Pick out each line of the data below that contains the string "Cloudflare" and copy it. Matching is case-sensitive.

_Extracted material:_
■ ■ ■

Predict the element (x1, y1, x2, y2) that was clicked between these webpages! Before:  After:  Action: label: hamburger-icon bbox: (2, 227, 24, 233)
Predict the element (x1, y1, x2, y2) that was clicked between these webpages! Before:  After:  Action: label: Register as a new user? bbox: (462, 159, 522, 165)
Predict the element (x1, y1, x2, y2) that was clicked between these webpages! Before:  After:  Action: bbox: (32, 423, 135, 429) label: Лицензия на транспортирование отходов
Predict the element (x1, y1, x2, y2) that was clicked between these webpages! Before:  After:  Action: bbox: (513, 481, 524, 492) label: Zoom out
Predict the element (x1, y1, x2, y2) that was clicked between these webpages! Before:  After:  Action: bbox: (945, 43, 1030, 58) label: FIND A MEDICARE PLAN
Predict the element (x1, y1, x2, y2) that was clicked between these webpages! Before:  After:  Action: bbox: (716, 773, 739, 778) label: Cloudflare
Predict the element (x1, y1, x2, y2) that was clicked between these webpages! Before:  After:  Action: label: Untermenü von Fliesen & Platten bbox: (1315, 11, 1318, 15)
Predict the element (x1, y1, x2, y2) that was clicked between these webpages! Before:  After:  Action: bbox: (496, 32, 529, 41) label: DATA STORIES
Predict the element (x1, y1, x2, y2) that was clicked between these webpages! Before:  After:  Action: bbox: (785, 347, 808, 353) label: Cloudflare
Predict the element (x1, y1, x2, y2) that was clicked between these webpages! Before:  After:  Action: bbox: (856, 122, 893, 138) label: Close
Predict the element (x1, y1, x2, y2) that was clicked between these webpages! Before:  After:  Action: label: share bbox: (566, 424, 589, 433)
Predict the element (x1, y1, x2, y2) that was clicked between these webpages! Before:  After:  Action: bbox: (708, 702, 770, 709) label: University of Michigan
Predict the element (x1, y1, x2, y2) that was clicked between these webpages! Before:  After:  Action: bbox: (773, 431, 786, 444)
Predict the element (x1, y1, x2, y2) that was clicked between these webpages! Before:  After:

■ ■ ■

_Correct output:_
Predict the element (x1, y1, x2, y2) that was clicked between these webpages! Before:  After:  Action: bbox: (716, 773, 739, 778) label: Cloudflare
Predict the element (x1, y1, x2, y2) that was clicked between these webpages! Before:  After:  Action: bbox: (785, 347, 808, 353) label: Cloudflare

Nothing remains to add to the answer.